Qué callada quietud
Le debo a Charles Aznavour el encuentro con la nostalgia. Sucede que las primeras emociones, como toda impresión temprana, son experiencias transformadoras que transfieren las sensaciones al universo de las ideas. La repentina advertencia de la ausencia, la secreta pe- sadumbre de la finitud, la arrasadora conciencia de la soledad, nos llegan súbitamente articuladas en el lenguaje. En consecuencia, desde el cuerpo, que es el lector inaugural de cuanto nos impresiona, se inicia un largo proceso hacia el alma de las palabras, que es su significación. No olvido cuando, en el trance de trasponer aquel umbral, oí por primera vez cantar a Aznavour Venecia sin ti, una de sus más célebres canciones, y sentí una enorme pesadumbre. De esa voz conmovedora y bastante particular, entonces desconocida, brotaban torrentes de sufrimiento: “Qué profunda emoción recordar el ayer, cuando todo en Venecia me hablaba de amor. Ante mi soledad, en el atardecer, tu lejano recuerdo me viene a buscar.

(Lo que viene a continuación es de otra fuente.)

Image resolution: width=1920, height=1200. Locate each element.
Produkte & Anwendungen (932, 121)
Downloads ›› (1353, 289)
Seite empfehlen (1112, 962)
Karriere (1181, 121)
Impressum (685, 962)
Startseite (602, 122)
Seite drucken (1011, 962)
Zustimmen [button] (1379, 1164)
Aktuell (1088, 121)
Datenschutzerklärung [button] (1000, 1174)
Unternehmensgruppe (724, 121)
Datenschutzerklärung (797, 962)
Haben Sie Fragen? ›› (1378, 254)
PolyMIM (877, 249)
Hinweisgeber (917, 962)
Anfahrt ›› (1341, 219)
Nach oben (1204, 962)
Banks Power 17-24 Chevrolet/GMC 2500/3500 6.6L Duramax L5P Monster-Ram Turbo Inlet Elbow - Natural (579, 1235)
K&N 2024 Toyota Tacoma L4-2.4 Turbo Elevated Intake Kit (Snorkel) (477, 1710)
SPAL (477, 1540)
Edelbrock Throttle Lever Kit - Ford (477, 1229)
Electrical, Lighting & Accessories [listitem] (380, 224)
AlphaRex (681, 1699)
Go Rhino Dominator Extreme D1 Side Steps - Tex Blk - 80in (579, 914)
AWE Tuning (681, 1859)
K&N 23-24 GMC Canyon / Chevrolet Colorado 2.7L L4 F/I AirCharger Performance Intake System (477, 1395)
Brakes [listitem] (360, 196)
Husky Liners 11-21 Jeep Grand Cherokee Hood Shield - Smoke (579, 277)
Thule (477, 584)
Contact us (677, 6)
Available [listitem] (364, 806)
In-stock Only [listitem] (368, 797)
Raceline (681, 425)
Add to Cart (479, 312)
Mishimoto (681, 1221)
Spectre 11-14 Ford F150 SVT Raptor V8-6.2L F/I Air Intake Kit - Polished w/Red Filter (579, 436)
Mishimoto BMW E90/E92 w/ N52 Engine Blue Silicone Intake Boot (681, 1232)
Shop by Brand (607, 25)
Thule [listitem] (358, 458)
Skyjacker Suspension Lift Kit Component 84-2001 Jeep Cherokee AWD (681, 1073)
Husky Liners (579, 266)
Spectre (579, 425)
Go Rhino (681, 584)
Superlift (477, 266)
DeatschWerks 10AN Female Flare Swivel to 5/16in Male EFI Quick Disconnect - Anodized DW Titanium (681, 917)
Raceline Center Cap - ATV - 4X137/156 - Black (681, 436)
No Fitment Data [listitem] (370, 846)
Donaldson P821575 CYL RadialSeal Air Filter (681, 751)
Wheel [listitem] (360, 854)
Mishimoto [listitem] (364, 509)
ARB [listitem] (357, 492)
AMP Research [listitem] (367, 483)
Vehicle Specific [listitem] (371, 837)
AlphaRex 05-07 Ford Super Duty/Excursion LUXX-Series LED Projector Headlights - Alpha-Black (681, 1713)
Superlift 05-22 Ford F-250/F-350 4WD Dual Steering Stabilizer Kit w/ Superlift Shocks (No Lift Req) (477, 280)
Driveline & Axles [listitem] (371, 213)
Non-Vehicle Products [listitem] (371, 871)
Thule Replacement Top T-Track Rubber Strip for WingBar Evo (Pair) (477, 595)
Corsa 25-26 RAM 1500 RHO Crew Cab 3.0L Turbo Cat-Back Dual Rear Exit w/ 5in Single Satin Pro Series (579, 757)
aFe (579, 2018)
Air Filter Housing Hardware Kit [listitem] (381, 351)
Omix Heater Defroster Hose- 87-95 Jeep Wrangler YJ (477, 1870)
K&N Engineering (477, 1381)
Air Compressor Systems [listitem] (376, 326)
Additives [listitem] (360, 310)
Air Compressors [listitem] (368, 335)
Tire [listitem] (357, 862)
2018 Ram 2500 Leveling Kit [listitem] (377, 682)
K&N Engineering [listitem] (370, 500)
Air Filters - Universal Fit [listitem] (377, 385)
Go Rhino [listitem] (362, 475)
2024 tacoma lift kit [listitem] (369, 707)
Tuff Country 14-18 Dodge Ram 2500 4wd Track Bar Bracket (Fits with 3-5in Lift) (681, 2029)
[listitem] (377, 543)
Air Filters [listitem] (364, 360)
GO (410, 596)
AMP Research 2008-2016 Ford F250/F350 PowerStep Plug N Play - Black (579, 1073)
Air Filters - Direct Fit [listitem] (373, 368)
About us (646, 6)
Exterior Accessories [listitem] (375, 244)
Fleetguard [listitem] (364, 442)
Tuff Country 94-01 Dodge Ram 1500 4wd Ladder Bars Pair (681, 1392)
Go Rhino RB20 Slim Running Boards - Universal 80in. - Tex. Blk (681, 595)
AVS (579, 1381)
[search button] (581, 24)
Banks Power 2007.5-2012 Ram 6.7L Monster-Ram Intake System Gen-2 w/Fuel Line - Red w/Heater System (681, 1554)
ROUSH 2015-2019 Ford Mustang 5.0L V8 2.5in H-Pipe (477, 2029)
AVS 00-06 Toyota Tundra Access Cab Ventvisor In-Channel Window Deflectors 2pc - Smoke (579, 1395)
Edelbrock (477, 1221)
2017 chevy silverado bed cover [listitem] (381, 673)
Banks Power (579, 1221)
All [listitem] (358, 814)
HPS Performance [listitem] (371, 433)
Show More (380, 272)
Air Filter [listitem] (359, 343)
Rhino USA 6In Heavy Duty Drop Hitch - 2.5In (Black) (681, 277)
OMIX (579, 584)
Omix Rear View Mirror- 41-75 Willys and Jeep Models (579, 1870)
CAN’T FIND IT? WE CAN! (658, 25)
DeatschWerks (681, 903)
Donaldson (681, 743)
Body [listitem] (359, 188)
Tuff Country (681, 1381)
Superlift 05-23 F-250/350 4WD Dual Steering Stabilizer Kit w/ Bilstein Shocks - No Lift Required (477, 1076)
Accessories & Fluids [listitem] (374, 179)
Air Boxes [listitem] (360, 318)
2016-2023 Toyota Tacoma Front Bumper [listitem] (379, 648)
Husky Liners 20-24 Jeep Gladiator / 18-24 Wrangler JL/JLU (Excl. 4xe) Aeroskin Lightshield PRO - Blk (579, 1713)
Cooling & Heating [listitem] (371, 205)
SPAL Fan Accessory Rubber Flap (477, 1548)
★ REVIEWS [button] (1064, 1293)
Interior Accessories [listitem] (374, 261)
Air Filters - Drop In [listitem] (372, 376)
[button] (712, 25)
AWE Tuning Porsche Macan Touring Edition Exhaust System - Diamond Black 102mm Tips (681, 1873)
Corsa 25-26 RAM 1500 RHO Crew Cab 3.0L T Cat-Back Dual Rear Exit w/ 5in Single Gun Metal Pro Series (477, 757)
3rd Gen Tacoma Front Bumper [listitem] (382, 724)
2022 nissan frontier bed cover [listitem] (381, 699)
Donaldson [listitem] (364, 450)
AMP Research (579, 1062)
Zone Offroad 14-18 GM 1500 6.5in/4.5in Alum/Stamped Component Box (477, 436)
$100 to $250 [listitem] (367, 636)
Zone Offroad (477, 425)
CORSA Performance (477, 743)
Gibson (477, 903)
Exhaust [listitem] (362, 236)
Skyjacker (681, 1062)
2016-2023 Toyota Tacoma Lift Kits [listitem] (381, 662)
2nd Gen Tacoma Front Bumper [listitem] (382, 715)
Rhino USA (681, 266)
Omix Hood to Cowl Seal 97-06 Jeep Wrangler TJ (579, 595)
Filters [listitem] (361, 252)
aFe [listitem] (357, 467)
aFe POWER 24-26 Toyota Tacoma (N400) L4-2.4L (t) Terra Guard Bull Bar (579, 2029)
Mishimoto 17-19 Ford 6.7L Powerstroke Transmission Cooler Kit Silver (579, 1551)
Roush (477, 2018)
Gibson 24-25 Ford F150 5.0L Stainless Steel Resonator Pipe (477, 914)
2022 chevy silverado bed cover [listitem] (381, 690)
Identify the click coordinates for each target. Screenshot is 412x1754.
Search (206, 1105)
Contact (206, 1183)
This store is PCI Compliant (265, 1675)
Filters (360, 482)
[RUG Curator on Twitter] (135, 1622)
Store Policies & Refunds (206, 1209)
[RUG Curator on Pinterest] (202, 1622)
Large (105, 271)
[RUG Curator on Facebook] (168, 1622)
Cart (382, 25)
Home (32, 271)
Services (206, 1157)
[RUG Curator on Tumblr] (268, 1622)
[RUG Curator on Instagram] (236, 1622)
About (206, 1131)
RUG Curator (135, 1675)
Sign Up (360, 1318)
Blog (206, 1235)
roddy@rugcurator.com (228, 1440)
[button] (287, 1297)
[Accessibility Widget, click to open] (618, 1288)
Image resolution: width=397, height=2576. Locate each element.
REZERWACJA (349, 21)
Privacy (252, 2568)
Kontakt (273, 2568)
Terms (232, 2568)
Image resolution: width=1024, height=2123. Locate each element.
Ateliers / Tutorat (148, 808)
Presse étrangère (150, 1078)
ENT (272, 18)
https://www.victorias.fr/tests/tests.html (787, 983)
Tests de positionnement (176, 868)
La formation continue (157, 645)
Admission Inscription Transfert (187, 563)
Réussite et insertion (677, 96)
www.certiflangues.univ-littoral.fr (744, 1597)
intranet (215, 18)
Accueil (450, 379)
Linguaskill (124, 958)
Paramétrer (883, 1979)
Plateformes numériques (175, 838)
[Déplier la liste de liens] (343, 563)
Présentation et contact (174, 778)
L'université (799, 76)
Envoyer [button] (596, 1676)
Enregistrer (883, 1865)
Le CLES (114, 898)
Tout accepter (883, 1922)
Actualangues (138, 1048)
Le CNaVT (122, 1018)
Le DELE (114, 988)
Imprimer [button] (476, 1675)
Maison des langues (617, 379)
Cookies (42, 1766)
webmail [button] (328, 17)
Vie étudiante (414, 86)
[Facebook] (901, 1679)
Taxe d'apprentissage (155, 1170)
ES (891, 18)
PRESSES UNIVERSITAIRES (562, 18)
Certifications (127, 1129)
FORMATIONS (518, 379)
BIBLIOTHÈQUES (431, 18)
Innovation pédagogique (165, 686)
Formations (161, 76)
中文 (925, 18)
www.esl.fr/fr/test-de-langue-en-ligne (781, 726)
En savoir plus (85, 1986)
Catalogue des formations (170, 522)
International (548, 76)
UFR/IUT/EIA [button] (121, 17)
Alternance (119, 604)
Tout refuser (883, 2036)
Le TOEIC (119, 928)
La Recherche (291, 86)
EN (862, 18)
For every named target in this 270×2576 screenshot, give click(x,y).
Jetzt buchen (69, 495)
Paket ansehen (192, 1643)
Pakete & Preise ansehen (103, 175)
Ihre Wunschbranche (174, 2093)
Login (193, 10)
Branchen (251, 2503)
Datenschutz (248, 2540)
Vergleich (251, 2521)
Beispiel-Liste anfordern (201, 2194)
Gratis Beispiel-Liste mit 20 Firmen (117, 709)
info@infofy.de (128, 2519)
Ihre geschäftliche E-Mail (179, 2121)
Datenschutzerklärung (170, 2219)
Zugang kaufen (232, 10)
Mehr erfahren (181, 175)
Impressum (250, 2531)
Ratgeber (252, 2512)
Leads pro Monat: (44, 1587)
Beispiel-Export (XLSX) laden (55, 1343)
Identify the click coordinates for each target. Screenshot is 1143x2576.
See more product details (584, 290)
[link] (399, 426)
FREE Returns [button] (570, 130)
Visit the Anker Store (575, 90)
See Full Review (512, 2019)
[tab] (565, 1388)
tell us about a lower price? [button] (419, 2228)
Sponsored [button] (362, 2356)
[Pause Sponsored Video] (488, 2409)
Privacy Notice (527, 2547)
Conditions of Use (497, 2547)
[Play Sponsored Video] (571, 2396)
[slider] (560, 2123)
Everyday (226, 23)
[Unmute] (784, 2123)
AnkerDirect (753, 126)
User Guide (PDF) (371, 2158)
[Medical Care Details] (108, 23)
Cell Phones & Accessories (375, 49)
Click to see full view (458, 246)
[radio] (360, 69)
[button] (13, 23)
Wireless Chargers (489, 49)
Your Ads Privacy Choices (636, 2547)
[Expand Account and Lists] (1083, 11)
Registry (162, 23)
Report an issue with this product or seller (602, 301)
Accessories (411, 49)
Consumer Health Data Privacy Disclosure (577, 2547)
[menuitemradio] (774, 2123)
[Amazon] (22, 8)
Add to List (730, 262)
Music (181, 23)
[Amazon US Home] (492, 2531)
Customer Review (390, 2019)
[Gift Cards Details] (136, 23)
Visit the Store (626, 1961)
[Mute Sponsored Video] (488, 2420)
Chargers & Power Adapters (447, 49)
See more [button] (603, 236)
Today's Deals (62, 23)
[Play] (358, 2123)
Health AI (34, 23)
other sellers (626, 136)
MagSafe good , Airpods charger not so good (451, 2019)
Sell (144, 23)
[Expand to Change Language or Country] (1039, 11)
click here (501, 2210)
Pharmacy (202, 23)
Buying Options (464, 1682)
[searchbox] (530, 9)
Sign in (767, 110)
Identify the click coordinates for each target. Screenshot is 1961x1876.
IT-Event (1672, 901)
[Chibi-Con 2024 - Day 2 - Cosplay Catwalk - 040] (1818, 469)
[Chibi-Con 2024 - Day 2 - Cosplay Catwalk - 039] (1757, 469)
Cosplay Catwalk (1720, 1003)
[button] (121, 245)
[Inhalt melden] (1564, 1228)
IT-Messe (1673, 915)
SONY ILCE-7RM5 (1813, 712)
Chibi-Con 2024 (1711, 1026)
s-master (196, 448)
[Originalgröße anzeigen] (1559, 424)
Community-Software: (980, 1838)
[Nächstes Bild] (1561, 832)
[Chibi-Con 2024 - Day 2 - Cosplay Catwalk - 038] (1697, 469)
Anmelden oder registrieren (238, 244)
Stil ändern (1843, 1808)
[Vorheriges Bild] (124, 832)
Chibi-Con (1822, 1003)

Qué callada quietud, qué tristeza sin fin, qué distinta Venecia si me faltas tú…”. A pesar de que por esos tiempos la idea de tristeza era para mí completamente insustancial, y el sufrimiento una extravagancia ajena, el estilo de Aznavour –que reflejó hasta el final esa pérdida constante que suponen las relaciones entre los seres humanos– me llevó a tener conciencia de lo que llaman nostalgia, y, con el tiempo, a disfrutar plenamente de los efectos de un sentimiento fascinante.
Se apagó la voz de Charles Aznavour. A los 94 años se fue una gran figura que inmortalizó ciertos sinsabores atados perpetuamente al destino de los hombres. En sus canciones se construyó el imaginario de varias generaciones que, cautivadas por su imperturbable melancolía, llenaron hasta el final los muchísimos escenarios donde le cantó al amor. Hoy los jóvenes son otros y los gustos son distintos. Los prehistóricos sentimentales que aún buscamos en la música atenuar las consecuencias de un desamor desgarrador, o mitigar el desencanto de saber que la existencia es efímera, lamentamos la partida de un ícono del romanticismo. La tecnología, la lógica del mercado, y, sobre todo, la forma de relacionarse establecida por las nuevas tendencias musicales en las que prima una melodía repetitiva y pegajosa orientada a socializar y a conectarse fugazmente, no dan lugar a la reflexión; el goce del cuerpo supera con creces el goce de la palabra. No creo que muchos hoy quisieran preguntarse ¿Quién borrará mi huella / y encendiendo estrellas en la oscuridad / abrirá balcones / romperá crespones / y pondrá canciones en tu soledad? Pero así tiene que ser. El universo está en constante evolución, y con ella el lenguaje de la música.
Charles Aznavour era quizá el último gran romántico francés del siglo pasado entre nosotros. Ya se fue. Como él diría: “Qué callada quietud, qué tristeza sin fin, qué distinta Venecia si me faltas tú”.